Die ewige Sorge der Superreichen gilt der Vermehrung ihres Reichtums bzw. wie sie es bewerkstelligen können, dass ihr Kapital – zynisch und menschenverachtend gesprochen – profitabel »arbeitet«. Da traditionelle Märkte zunehmend »verstopft« sind (wir bleiben bei der Diktion ihrer Kreise und Medien), herkömmliche Industriezweige keine entsprechende Rendite abwerfen, ja selbst die Null-Zins-Politik der Zentralbanken Investitionen in alte Branchen nicht lukrativ erscheinen lässt, bleiben zwei Auswege aus dieser strukturellen Verwertungskrise: die Spekulation auf den Finanzmärkten und ein neuer, Gewinn versprechender Akkumulationszyklus. Ersteres – also die Spekulation – bildet Blasen, die in immer kürzeren Abständen platzen – zuletzt 2008 – und deshalb hoch riskant sind. Ein neuer Zyklus hingegen stellt einen mittel- bis langfristigen Weg aus der Verwertungskrise des Kapitals dar. In der Geschichte brachten solche strukturellen Krisen bisher immer neue Leitsektoren in Verbindung mit bestimmten Technologien, Antriebssystemen und Arbeitsregimen hervor. Die Arbeitskräfte sowie jene Unternehmer, die der »schöpferischen Zerstörung« der jeweils neuen Kapitalakkumulation zum Opfer fielen, sahen sich sozialen Verwerfungen ausgesetzt, die dem kapitalistischen Wirtschaftsmodell seit je immanent sind; dazu kamen zuletzt kulturelle und ökologische Störungen, die die Gesellschaft als Ganzes bedrohen.

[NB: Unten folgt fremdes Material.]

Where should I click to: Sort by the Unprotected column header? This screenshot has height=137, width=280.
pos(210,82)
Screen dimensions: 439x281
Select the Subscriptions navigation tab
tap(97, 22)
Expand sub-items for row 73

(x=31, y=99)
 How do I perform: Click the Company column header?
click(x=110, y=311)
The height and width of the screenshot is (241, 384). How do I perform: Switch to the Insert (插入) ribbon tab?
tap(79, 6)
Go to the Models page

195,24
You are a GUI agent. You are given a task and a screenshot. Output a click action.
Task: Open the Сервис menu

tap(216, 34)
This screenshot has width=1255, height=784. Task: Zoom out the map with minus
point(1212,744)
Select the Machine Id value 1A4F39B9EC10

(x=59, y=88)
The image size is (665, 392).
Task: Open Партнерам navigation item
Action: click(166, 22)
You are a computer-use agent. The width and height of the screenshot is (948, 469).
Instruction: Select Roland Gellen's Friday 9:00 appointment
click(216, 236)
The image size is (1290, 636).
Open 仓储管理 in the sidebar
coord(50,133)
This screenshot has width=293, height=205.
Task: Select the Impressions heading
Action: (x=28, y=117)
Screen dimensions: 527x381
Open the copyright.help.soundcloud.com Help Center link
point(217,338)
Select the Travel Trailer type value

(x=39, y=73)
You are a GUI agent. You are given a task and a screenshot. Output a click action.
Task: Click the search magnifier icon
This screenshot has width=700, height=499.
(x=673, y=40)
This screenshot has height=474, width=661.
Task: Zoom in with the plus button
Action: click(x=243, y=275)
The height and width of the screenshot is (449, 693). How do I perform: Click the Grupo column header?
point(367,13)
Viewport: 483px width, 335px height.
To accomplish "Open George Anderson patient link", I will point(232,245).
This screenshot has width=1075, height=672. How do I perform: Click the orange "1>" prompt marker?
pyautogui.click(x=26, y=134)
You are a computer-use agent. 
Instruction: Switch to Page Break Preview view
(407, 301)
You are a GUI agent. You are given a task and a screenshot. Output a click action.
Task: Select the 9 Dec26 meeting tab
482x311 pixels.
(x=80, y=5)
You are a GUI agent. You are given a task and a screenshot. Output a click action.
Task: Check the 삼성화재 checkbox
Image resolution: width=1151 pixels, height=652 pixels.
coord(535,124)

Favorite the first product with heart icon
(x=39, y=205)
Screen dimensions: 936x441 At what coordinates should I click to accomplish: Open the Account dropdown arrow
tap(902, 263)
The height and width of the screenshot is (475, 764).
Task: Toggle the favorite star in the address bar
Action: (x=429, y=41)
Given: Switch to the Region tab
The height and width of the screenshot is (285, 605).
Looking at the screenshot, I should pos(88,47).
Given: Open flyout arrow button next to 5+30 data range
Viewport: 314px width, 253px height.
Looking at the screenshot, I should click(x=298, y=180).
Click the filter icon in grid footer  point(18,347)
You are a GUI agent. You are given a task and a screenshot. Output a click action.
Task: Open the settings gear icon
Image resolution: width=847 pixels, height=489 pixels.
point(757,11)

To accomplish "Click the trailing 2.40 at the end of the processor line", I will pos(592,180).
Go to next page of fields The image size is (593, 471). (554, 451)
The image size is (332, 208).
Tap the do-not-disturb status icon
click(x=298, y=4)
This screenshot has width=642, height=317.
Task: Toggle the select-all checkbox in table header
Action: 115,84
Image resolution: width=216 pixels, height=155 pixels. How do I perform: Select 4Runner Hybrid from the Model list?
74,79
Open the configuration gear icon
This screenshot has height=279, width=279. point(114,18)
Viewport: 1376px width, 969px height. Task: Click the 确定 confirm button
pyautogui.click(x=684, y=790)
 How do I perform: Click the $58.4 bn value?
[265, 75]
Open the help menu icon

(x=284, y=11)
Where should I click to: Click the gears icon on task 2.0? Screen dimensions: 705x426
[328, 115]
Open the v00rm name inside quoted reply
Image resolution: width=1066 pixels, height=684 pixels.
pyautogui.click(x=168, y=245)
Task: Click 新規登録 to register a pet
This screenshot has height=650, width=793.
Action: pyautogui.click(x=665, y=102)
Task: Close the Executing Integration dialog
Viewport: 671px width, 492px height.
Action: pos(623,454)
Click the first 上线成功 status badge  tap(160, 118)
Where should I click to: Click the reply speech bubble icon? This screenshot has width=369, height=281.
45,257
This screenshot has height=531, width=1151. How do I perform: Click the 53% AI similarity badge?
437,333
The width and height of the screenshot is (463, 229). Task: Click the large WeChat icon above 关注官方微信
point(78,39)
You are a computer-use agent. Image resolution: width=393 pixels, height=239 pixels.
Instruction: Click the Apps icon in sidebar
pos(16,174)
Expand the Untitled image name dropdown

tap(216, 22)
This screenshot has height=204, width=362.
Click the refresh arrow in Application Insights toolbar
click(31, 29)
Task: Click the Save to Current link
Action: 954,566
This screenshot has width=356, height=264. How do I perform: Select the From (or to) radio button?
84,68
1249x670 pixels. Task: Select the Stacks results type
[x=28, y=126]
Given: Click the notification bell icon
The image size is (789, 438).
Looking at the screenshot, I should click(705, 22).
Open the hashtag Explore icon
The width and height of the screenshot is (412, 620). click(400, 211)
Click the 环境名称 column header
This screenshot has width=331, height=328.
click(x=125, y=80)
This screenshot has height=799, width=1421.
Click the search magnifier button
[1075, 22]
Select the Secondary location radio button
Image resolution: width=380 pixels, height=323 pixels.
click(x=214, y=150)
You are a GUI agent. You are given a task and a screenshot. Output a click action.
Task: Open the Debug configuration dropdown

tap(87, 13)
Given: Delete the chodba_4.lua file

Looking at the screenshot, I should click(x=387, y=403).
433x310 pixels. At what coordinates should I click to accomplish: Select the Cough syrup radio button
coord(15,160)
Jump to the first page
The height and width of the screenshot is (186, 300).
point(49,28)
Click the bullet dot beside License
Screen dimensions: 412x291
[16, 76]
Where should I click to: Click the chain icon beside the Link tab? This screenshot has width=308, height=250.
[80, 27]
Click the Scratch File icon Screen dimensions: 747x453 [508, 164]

Ein erster solcher sogenannter »Kondratieff«-Zyklus, benannt nach dem russischen Ökonomen Nikolai Kondratieff (1892−1938), brachte in den 1780er-Jahren das Fabriksystem mit textiler Massenproduktion hervor. Es folgten die Zeitalter der Eisenbahn (mit ihrem Höhepunkt in den 1870ern), der Elektro- und Nahrungsmittelindustrie (1910er), des Automobils und der Petrochemie nach dem Zweiten Weltkrieg und der IT-Branche in den 1990ern.

Nun scheint sich ein neuer Konjunkturzyklus mit Investitionen in kybernetische Sektoren Bahn zu brechen. Dabei geht es um Steuerung und Selbstoptimierung mit Hilfe neuer Technologien wie der Künstlichen Intelligenz, Nano- und Biotechnik. Die Herstellung eines neuen Wachstumszyklus zwecks Überwindung einer tiefen Krise der Kapitalverwertung benötigt – wie immer in der Geschichte – eine enge Allianz von Kapital und Staat. Und genau diese formierte sich rund um das Gesundheitsregime im Zuge der Corona-Krise, das die Pharmaindustrie zu einer der neuen Leitbranchen prädestiniert. Exemplarisch vorgeführt wurde diese enge Partnerschaft von der zukünftigen Hegemonialmacht China Anfang des Jahres 2020. Im Umgang mit dem Corona-Virus ließ die Führung in Peking ganze Millionenstädte abriegeln und rollte landesweit ein per App zwangsinstalliertes Kontrollsystem aus, das jeden Menschen einer digitalen Zugangskontrolle für öffentliche Einrichtungen unterwirft. Nur wenn der Gesundheitscode auf dem Handy den grünen Punkt zeigt, darf man sich am gesellschaftlichen Leben beteiligen. Da jeder Mensch mit diesem System ausgestattet sein muss und selbst als Bewegungsmelder (neben Millionen von Kameras) fungiert, kann sich die Farbe des eigenen Gesundheitscodes beispielsweise auf dem Weg zur U-Bahn ändern, wenn man neben einer als erkrankt definierten Person für kurze Zeit zum Stehen gekommen ist. In einem solchen Fall wird einem die Benutzung der U-Bahn verwehrt. Dieses Gesundheitspunkte-System, wie auch die fallweise Abschottung von Städten, wurde im Übrigen nach dem Abklingen der Pandemie aufrechterhalten.

Verglichen mit dem industriellen Akkumulationsmodell ändern sich im kybernetischen Zeitalter auch die Ausbeutungsstrukturen, oder besser gesagt: Sie werden erweitert. Zusätzlich zur menschlichen Arbeitskraft sind nun auch Körper, Bewusstsein und Erfahrung Objekte der Kapitalverwertung und damit der Ausbeutung.